MARMONT À BONAPARTE.
«Alexandrie, 11 juillet 1799.
«Il paraît à l'instant, mon général, une flotte turque de sept vaisseaux, cinq frégates et de cinquante-huit bâtiments d'un ordre inférieur, en tout soixante-neuf ou soixante-dix bâtiments.--On estime qu'elle porte dix à douze mille hommes. Avant que le débarquement soit effectué, j'aurai le temps de recevoir toutes mes troupes.--Nous sommes bien disposés, et nous recevrons bien les ennemis.
«Je fais porter la garnison d'Aboukir à deux cents hommes. Nos magasins de vins sont en partie épuisés; mais j'en trouverai chez les habitants; nous sommes d'ailleurs riches en riz. Ainsi vous pouvez être parfaitement tranquille.
«À huit heures, l'ennemi paraît se diriger sur Aboukir; dès ce soir j'en ai la certitude.--J'irai avec toute ma garnison, en laissant les marins dans les forts, certain que l'ennemi est dans l'impossibilité de revenir promptement devant Alexandrie, à cause des vents de nord-ouest.
«Dans tous les cas, mon général, comptez sur moi, sur mon zèle et mon dévouement sans bornes.»
MARMONT À BONAPARTE.
«11 juillet 1799.
«Je vous ai rendu compte ce matin, mon général, de l'arrivée de la flotte turque; elle s'est rendue à Aboukir, où elle a mouillé.
«J'ai sur-le-champ fait relever les troupes par des marins, et je me suis disposé à aller avec les quatre bataillons m'opposer au débarquement. Ce mouvement, exécuté avec promptitude, pouvait avoir du succès. Cependant il avait aussi de grands inconvénients.
«Les quatre bataillons ne forment que mille vingt combattants, compris les officiers, en faisant tout marcher sans exception. J'y ajoutai trois cents marins; je me trouvais donc à la tête de treize cents hommes.
«Les calculs de tous les marins portent le nombre des hommes de débarquement que doivent contenir ces bâtiments à dix-huit mille hommes. Je crois qu'arrivant sur les lieux avec treize cents hommes je mettais beaucoup d'obstacle à leur débarquement; que je l'empêchais peut-être entre le fort et le lac, mais non entre le fort et Alexandrie: car, pendant une nuit obscure, l'ennemi m'amuserait sur un point avec mille hommes, tandis qu'il en jetterait dix mille à une lieue derrière moi. Je me trouverais fort mal dans mes affaires le lendemain, puisqu'il faudrait leur passer sur le corps pour rentrer à Alexandrie; enfin, que je serais dans l'impossibilité de connaître leurs mouvements, n'ayant pour toute cavalerie que quatre dragons.

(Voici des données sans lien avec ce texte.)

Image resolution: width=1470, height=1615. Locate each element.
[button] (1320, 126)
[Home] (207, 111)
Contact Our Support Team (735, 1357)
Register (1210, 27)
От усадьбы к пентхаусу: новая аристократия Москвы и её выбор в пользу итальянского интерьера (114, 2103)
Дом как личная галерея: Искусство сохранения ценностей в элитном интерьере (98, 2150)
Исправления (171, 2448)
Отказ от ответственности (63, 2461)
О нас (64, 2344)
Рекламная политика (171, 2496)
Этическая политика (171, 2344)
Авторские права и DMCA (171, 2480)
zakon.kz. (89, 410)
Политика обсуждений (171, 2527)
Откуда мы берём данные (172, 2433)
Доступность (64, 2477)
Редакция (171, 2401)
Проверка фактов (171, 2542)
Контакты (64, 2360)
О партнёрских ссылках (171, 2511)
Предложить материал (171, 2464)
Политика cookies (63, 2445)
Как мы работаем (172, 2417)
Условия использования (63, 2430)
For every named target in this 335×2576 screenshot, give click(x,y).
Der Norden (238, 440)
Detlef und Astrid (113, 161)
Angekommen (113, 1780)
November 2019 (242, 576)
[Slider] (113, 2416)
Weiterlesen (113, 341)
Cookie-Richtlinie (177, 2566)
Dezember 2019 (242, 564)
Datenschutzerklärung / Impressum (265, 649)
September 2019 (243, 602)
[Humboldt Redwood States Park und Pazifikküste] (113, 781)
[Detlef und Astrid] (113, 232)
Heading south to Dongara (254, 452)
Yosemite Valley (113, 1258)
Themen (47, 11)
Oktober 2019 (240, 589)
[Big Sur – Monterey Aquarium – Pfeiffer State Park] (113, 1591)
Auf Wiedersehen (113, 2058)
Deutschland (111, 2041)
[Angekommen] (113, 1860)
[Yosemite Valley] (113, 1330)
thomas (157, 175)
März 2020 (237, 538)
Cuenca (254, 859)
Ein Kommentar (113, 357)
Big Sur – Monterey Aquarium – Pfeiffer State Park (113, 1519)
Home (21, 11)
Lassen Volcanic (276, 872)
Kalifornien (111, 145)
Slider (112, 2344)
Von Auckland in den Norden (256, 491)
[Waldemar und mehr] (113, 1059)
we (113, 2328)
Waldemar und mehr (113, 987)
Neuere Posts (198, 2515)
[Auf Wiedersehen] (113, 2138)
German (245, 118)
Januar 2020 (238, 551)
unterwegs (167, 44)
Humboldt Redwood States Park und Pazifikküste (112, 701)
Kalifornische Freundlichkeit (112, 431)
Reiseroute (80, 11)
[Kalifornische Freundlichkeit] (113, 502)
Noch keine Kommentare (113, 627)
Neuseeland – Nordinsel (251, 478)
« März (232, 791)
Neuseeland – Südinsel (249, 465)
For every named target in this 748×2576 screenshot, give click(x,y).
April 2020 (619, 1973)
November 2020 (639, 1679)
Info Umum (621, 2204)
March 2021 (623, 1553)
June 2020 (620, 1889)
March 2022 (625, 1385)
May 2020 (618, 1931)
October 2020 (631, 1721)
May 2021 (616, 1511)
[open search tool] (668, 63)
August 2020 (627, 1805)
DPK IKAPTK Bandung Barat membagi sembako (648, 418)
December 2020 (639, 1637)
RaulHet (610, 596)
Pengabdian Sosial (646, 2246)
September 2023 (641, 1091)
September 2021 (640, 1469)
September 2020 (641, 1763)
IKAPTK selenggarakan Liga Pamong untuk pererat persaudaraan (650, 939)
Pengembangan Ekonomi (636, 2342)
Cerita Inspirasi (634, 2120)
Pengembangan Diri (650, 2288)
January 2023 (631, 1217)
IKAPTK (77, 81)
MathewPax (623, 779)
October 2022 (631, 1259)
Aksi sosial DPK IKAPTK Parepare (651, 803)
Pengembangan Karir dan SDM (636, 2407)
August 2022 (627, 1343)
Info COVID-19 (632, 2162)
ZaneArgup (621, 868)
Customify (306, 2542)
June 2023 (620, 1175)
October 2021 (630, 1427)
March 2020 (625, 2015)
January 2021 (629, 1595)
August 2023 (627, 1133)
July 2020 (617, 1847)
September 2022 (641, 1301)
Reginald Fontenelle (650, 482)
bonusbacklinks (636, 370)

«Les calculs du général Gantheaume et de tous les marins est que, l'escadre ennemie ayant mouillé à midi, le temps étant extrêmement favorable et la rade d'Aboukir très commode, l'ennemi peut avoir mis toutes ses troupes à terre à minuit.--Je ne puis partir que dans une heure ou deux, à cause de mille arrangements de troupes qui sont nécessaires; je ne puis arriver à Aboukir avec de l'artillerie qu'à six heures du matin. Je cours donc la chance de n'arriver, pour empêcher le débarquement, qu'après qu'il sera fait; et pourrait-il y avoir de la sagesse à attaquer avec treize cents hommes, dont mille soldats seulement, fatigués, douze mille hommes placés sur de belles positions qu'occupait autrefois la légion nautique, soutenus par trente petits bâtiments? Et, si je suis battu, que deviennent mes treize cents hommes, sans doute suivis par l'armée qui les aura combattus, ayant une retraite de cinq lieues à faire dans les sables, et déjà harassés de fatigue? que devient surtout Alexandrie, qui est le point important, et dans lequel je n'ai laissé que des vieillards et des estropiés, même en petit nombre?--Malgré tous ces motifs, j'avais le désir bien ferme d'aller porter secours à Aboukir; mais ce qui me décide à changer d'avis, c'est le rapport que l'on me fait à l'instant. On signale du phare une flotte dans l'ouest; elle est éloignée; il ne paraît encore que vingt bâtiments. Seront-ils suivis d'un grand nombre? iront-ils mouiller au Marabout? C'est ce que j'ignore et qui m'empêche de quitter Alexandrie. Alors le seul parti qui me reste à prendre est de mettre Aboukir en état de résister par lui-même et de l'abandonner à ses propres forces. Je lui ai envoyé déjà cent hommes, c'est-à-dire que j'ai porté sa garnison à deux cent cinquante hommes. Elle a douze bouches à feu bien approvisionnées; des vivres pour deux mois, une redoute bien faite et bien palissadée, un fort à l'abri d'un coup de main, un commandant brave; et on peut raisonnablement espérer une défense assez longue pour donner le temps aux secours d'arriver, et jamais trois mille hommes disponibles n'hésiteront un instant à attaquer les douze mille que nous supposons.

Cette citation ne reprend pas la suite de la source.